Portant sur la nature de l’offre, des prestations ou des processus, l’innovation et les moyens afférents peuvent être actés dans le CPOM en référence notamment à l’article L.312-1 12° du CASF et à l’article L.162-31-1 I. 1° du Code de la Sécurité Sociale.
Le CPOM peut ainsi devenir une source de progrès dans l’accompagnement des personnes comme dans la gestion de l’établissement avec des moyens calibrés en fonction du projet et des résultats attendus.
Mais vouloir innover suppose de formaliser un projet spécifique d’accompagnement et de fonctionnement avec notamment des indicateurs de suivi et d’impact. Cela peut impliquer également d’être réactif en répondant par un dossier bien argumenté à un appel à initiatives lancé par les autorités planificatrices de l’offre sociale et médicosociale lorsque celles-ci instiguent l’innovation.
6. Les ressources disponibles sur le territoire
Le CPOM embrasse le périmètre territorial que dessert l’établissement ou le service et ne se limite pas au seul gestionnaire et encore moins à la structure comme cela était le cas avec les conventions tripartites.
Par là-même, le CPOM situe la demande et l’offre médicosociales locales, quitte à constater l’inadéquation entre les deux ainsi qu’un maillage imparfait, une rupture dans le continuum de vie et de soins des personnes avec une déperdition de moyens. Il est ainsi utile de bien connaître le territoire via une étude de besoins et d’opportunités qui permette d’appréhender les réalités et perspectives sociales et sanitaires et qui permette aussi d’évaluer la coordination et la complémentarité des moyens déployés par les différents acteurs.
Le CPOM va ainsi pouvoir agir sur l’articulation des moyens et conduire si nécessaire à des mutualisations, des rapprochements et des consolidations entre acteurs.

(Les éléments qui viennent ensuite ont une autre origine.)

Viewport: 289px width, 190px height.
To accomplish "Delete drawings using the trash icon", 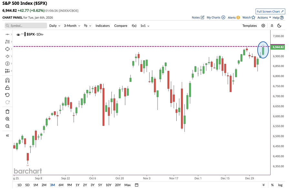I will (7, 111).
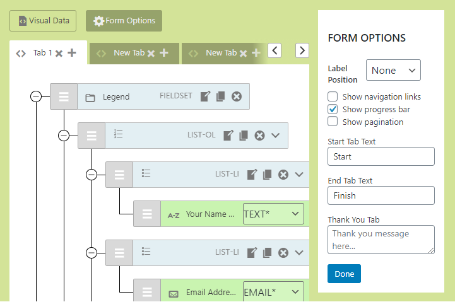
Task: Click the Done button
Action: click(344, 274)
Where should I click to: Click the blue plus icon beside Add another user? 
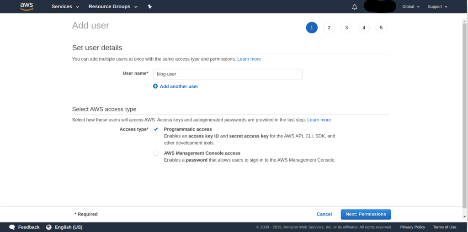[x=155, y=86]
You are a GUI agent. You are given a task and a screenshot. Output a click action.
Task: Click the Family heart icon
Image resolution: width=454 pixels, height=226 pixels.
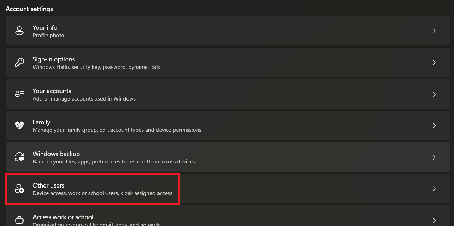19,125
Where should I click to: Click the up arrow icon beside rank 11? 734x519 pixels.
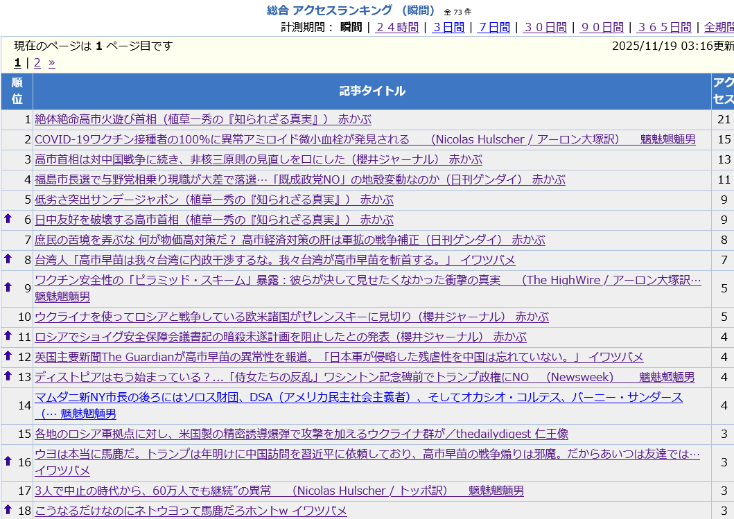point(8,336)
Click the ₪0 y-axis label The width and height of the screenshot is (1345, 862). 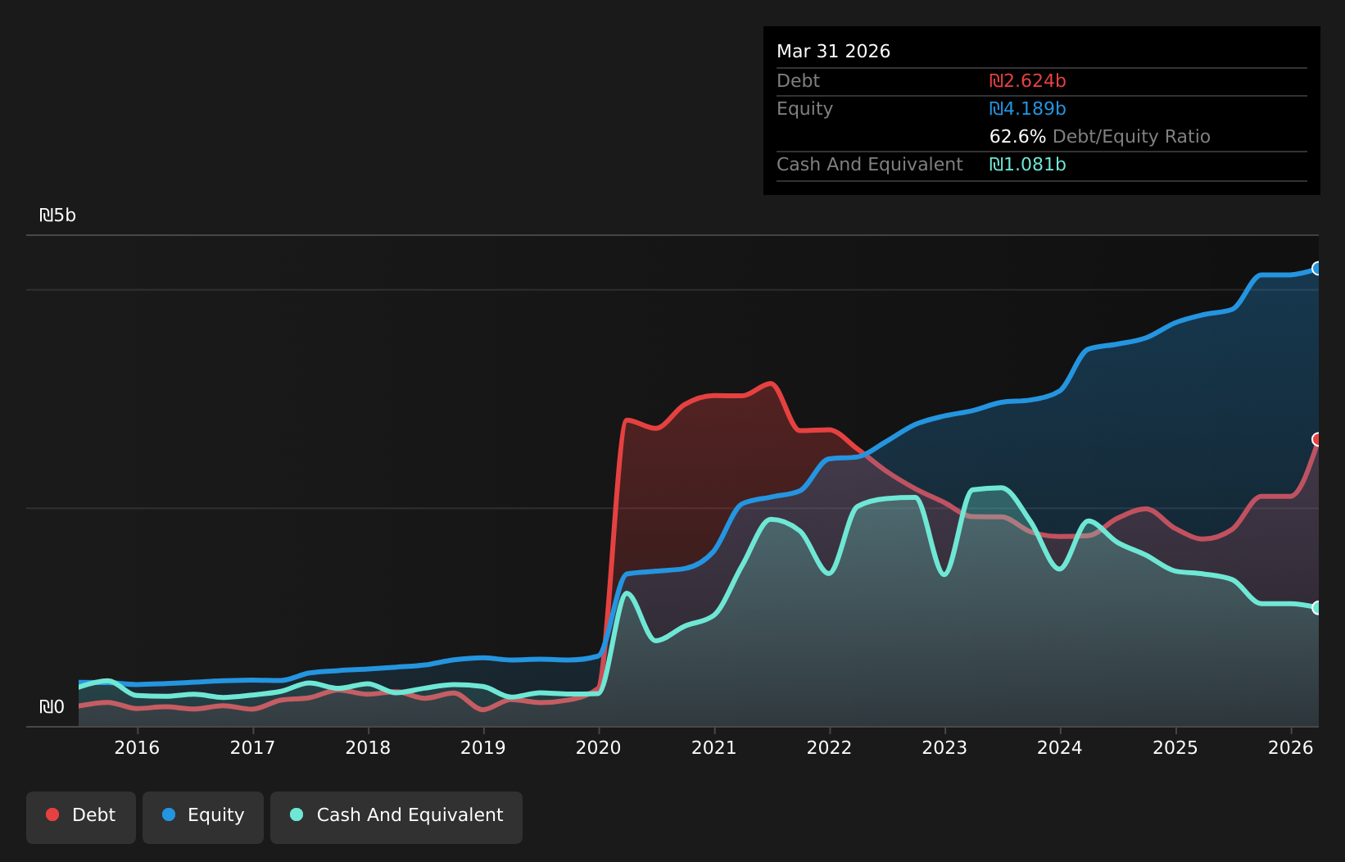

Moyennant un accompagnement technique, notamment juridique et financier, des opérations telles que des groupements de coopération, des fusions-absorptions, fusions-créations, transferts partiels d’actifs ou encore des mandats de gestion, peuvent tout à la fois générer des moyens nouveaux, viabiliser un projet, pérenniser une activité, contribuer à la croissance externe d’un opérateur et mieux répondre aux attentes de la population.
7. Les ressources extratarifaires
Le CPOM peut être une bonne occasion de remobiliser ou mobiliser autrement les ressources. Au-delà de la maximisation de celles existantes, le gestionnaire a intérêt à générer ou réunir des ressources extratarifaires.
Ainsi, en dehors des produits de la tarification, des ressources complémentaires peuvent émaner d’activités dont les excédents profiteront à l’activité médicosociale désintéressée. Une étude de marché va permettre de déterminer les meilleures pistes de diversification d’activités et leur potentiel rémunérateur.
Egalement, la mobilisation de ressources gratuites peut utilement conforter la dynamique qualitative de l’établissement ou du service tout en contribuant à la rationalisation des coûts et du reste à charge pour le bénéficiaire. Particulièrement, l’adjonction encadrée de personnes bénévoles peut être précieuse tant au niveau de la gouvernance que sur le plan opérationnel du quotidien ou sur des temps événementiels.
Enfin, les ressources peuvent provenir de la générosité publique via diverses subventions, fondations et mécanismes collecteurs permettant une levée de fonds importante. Sans être exhaustif, des leviers tels que la reconnaissance d’utilité publique, les fonds de dotation, les souscriptions, le mécénat ou encore le naming méritent d’être connus pour pouvoir être activés avec discernement. A cette fin, les gestionnaires auront intérêt à consulter une revue détaillée des différents cadres existants.
Qu’il s’agisse de la détermination des moyens, de leur pilotage ou de leur développement, vous pouvez tirer le meilleur parti du CPOM ou de démarches complémentaires que vous conduiriez en parallèle au CPOM. L’objectif, pour les établissements et services, étant de réunir les moyens nécessaires à leur action dans l’intérêt des personnes âgées et de celles et ceux qui les accompagnent au quotidien.